→ **What to do**:
a – In the essay "Burying My Fears," what does the writer name as the biggest fear?
b – Write the next part of the essay "Burying My Fears," starting after its final sentence.

→ **Document text**:
Burying My Fears

I am going to be honest, I am terrified. I am terrified to be making the jump to the next level having been able to do very little training. I am nervous to be starting my season months from now when everyone else has several races under their belts and completed loads more training than I have. I am scared that I won't get my fitness back. I panic every morning before I get out of bed not knowing what the first few steps are going to feel like and if the stiffness and soreness in my knee is going to linger and I will practically be crippled after a day of rounding in the hospital. I go to bed each night with the worry that the little training I did was too much and I will be set back 3 weeks in my recovery. I worry that I will never fully heal and never feel normal again. But my biggest fear is that this whole ordeal of being out for so long is a sign that I made the wrong decision of deferring residency and putting my career in medicine on hold to pursue this pipe dream.

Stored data
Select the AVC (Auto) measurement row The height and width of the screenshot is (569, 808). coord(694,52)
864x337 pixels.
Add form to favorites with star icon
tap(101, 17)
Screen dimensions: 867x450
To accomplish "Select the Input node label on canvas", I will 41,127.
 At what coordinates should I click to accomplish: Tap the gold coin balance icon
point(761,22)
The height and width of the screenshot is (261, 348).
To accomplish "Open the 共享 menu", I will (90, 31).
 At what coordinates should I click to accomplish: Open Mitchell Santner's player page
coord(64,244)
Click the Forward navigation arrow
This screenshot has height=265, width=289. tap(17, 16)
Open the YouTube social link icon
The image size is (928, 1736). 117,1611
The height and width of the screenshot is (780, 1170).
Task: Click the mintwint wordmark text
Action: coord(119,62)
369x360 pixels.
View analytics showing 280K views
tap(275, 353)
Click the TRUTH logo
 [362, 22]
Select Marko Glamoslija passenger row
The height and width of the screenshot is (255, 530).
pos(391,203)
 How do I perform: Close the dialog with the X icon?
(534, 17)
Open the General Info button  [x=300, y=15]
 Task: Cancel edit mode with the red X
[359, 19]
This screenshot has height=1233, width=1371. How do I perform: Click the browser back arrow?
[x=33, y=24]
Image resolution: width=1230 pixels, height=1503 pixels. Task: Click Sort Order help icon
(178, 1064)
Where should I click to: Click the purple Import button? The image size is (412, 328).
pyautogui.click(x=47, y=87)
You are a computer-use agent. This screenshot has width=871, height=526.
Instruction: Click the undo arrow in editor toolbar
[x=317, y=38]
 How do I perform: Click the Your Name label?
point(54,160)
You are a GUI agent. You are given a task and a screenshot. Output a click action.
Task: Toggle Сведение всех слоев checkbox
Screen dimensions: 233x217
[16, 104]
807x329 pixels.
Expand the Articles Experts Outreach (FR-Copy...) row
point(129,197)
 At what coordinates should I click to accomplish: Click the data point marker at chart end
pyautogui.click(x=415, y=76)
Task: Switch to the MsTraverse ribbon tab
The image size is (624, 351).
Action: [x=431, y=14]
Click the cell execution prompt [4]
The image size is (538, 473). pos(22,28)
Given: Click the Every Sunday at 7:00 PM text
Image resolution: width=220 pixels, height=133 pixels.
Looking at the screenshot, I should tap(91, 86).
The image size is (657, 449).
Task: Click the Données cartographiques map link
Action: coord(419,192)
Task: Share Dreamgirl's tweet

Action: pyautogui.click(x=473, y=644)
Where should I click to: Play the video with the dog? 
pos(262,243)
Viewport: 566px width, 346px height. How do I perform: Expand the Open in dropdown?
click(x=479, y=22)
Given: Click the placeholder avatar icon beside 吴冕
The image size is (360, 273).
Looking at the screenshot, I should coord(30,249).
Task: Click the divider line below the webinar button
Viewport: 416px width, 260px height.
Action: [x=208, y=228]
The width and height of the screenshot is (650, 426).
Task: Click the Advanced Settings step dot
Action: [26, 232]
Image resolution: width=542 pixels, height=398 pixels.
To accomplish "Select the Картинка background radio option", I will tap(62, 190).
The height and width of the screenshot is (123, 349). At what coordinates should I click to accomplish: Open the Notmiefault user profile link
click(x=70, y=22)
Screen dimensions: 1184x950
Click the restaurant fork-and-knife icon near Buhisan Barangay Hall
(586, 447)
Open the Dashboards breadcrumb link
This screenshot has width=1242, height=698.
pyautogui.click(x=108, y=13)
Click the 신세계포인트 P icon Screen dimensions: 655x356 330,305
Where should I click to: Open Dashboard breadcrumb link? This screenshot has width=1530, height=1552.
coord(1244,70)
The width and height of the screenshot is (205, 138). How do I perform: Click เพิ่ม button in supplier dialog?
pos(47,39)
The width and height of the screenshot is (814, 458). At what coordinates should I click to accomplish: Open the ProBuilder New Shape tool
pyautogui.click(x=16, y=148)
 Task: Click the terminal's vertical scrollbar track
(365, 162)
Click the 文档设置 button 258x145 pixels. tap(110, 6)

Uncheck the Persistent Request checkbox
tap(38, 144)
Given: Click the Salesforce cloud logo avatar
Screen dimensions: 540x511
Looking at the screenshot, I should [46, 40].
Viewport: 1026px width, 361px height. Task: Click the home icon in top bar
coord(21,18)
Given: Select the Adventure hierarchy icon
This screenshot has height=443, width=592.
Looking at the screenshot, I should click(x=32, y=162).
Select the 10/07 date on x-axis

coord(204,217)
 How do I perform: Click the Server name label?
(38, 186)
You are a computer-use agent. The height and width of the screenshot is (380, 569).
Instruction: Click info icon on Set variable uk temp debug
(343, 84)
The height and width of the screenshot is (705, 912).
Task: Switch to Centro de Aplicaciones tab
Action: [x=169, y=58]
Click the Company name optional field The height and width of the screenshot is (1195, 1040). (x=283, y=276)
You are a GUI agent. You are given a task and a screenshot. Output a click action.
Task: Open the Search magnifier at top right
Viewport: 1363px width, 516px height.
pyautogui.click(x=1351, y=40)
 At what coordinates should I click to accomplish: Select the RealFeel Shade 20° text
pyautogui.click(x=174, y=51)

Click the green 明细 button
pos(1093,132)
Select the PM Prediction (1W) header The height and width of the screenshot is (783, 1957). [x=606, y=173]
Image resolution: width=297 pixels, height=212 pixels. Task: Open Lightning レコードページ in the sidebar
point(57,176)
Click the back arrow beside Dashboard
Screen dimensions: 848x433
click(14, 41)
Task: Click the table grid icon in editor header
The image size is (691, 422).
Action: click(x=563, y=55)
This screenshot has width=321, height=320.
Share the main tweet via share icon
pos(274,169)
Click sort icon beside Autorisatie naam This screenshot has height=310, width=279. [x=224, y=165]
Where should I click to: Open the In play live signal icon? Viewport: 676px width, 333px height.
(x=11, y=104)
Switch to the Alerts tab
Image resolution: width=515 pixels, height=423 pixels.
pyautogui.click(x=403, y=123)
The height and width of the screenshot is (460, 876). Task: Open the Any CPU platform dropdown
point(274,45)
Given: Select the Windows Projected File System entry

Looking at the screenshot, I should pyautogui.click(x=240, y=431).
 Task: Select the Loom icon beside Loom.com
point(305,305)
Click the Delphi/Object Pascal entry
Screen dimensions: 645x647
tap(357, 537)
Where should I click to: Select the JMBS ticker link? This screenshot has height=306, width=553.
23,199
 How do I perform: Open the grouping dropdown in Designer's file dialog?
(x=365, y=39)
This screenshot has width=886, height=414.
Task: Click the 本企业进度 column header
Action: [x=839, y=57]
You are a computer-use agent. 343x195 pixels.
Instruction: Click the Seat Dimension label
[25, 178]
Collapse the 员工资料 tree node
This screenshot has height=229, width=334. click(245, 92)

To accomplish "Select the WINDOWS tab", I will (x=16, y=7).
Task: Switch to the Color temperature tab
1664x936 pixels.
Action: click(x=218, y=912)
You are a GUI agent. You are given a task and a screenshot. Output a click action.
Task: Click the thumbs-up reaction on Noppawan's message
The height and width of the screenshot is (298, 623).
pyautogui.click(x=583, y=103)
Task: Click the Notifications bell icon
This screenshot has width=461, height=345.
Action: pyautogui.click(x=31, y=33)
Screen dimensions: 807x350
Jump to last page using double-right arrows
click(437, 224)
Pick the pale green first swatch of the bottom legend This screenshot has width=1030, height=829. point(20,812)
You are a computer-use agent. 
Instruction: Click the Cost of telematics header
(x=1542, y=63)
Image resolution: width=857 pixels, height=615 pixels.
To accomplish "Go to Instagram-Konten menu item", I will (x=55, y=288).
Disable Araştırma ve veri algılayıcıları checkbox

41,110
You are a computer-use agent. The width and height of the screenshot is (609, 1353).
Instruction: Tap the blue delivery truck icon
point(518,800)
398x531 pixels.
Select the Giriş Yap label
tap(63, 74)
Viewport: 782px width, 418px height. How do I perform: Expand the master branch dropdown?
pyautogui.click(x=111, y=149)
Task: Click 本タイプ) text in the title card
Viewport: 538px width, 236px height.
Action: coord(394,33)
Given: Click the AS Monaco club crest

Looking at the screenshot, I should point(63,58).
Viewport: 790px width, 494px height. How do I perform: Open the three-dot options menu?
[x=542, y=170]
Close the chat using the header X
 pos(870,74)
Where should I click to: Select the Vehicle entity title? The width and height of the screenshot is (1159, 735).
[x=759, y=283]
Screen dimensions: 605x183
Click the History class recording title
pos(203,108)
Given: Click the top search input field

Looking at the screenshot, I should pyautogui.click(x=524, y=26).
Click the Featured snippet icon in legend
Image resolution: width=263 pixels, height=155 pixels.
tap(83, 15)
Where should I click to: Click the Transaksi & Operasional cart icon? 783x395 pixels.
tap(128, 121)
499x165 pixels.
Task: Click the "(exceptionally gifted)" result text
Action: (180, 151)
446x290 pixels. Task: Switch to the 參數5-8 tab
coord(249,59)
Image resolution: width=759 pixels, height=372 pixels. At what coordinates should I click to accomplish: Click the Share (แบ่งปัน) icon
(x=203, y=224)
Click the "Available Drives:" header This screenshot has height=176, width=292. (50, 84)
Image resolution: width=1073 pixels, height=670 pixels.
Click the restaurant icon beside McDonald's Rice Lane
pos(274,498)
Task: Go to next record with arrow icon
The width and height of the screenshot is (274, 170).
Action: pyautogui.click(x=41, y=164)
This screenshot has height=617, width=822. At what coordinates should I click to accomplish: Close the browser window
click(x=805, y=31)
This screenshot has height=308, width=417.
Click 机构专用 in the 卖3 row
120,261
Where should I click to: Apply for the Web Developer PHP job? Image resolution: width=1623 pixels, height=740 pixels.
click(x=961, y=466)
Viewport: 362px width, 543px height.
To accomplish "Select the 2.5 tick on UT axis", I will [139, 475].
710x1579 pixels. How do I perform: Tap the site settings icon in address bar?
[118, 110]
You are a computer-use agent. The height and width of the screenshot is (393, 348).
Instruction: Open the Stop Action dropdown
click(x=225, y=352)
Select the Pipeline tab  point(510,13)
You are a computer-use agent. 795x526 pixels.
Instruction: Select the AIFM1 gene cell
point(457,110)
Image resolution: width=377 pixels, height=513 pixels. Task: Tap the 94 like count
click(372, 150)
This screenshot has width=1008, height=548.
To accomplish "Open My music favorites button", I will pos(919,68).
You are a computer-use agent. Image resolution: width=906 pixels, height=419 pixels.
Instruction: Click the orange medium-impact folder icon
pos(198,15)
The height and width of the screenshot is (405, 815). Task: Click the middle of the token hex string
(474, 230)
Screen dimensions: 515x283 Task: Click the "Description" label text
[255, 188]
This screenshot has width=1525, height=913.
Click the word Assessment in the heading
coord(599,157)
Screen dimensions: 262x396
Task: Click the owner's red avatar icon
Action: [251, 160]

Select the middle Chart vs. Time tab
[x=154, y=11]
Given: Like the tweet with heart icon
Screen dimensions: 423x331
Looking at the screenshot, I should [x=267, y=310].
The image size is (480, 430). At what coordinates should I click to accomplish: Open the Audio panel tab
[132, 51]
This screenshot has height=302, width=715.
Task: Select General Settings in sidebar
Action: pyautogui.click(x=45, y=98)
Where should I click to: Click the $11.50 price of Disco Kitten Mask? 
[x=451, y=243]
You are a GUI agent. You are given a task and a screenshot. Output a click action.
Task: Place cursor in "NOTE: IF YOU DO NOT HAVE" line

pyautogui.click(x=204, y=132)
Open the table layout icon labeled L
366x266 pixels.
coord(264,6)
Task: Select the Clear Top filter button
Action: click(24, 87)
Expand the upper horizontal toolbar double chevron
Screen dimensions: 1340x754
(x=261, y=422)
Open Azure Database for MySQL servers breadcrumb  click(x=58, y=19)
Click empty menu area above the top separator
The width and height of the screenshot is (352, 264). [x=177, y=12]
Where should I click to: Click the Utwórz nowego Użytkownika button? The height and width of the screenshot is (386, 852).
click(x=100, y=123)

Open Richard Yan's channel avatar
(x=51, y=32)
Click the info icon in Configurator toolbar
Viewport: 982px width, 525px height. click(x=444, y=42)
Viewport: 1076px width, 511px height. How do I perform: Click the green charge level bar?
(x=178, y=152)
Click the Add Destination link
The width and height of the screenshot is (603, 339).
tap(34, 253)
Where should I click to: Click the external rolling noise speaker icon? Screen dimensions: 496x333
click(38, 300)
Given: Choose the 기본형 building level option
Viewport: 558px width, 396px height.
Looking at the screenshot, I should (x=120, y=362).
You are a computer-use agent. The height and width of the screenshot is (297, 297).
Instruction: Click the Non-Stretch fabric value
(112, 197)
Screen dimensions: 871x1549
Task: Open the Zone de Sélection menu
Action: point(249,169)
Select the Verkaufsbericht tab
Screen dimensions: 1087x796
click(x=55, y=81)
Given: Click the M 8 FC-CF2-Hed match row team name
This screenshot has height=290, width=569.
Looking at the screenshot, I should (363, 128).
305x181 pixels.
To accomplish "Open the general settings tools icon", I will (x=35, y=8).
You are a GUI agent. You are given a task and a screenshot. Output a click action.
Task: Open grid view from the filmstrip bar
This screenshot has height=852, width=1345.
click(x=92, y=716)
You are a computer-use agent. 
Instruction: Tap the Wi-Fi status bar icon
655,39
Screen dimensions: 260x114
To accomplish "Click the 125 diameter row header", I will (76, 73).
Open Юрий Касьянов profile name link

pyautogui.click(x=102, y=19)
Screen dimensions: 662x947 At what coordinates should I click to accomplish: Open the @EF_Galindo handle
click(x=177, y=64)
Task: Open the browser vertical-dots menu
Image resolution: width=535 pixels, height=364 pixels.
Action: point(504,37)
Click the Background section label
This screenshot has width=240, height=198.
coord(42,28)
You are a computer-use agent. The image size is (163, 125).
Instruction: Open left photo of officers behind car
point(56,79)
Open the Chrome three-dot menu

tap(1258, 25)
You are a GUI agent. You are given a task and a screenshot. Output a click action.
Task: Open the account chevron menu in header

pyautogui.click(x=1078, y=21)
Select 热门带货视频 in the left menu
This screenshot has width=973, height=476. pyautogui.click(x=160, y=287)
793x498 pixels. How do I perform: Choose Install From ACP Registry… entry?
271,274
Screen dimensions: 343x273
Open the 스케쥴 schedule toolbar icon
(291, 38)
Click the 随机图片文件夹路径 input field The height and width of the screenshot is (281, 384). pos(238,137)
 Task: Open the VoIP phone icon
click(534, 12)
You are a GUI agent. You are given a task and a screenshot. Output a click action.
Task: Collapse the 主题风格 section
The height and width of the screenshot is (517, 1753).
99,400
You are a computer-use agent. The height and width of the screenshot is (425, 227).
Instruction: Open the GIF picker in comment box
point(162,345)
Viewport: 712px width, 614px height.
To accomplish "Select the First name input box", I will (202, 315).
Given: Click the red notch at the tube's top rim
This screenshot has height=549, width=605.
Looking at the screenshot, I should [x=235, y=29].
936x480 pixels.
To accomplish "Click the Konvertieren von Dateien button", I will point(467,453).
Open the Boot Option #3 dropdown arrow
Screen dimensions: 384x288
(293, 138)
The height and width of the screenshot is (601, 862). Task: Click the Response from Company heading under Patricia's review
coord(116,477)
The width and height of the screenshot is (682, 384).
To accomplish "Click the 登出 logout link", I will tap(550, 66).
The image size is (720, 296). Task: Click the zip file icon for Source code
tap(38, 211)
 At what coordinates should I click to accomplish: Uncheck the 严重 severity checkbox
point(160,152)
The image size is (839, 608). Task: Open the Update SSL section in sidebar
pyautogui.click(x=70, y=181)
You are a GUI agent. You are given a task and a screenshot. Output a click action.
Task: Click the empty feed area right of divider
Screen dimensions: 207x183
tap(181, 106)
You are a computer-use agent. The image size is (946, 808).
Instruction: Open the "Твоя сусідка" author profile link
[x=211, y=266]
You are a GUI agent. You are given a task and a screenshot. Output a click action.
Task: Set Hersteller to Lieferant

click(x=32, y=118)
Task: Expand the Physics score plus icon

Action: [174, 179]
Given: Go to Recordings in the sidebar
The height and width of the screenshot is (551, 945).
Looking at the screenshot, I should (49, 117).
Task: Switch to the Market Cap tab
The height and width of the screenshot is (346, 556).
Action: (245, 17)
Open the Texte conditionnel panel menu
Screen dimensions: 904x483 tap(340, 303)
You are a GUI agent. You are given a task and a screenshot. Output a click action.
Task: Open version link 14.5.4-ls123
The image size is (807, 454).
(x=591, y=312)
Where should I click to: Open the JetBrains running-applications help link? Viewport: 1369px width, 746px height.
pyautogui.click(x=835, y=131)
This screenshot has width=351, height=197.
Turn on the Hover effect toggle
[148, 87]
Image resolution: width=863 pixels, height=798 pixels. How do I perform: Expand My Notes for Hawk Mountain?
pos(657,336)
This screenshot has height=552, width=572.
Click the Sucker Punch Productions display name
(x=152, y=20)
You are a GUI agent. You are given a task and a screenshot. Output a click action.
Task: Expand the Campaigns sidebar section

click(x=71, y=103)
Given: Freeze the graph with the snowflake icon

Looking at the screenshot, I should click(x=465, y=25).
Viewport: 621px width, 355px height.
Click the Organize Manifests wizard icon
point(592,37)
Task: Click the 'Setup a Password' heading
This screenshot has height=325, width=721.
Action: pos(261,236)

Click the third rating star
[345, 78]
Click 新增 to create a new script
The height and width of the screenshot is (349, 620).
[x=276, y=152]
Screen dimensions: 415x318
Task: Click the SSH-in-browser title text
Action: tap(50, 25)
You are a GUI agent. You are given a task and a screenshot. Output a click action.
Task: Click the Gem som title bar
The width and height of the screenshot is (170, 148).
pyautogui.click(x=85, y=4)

→ **Answers to the exercises**:
a – That being out for so long is a sign that deferring residency and putting a career in medicine on hold to pursue this pipe dream was the wrong decision.

b –
It is a horrible feeling, one that on many nights leads to me just sitting on the couch partly out of despair and partly because I am so scared that if I do anything (outside of therapy) I am not going to get better. But this is no way to live, consumed by fear. I have been scared of a lot of other things in my life, such as starting college, going to medical school, doing an Ironman, and all have turned out to be great and meaningful experiences. I really had no reason to be afraid; this shouldn't be any different.

The situation is far from ideal, I was supposed to have started up training the end of December at the latest. I won't bore you with the long story of what exactly happened, it is now April and 5 months is a long time. But what good does it do me to think about what should have happened, where I could be, and where I would be going had I had my way? I didn't have my way, it sucks (understatement), but there is no dwelling on that matter. Time only moves in one direction and I am going to follow. Slowly, but surely.
 

Chin up, eyes forward, blinders on. Counting my blessings that I am running again and adding biking back in as well. Instead of focusing on how far I have to go until I am in shape I am working on focusing on the process. The baby steps, however small they may be, eventually add up to hundreds of miles.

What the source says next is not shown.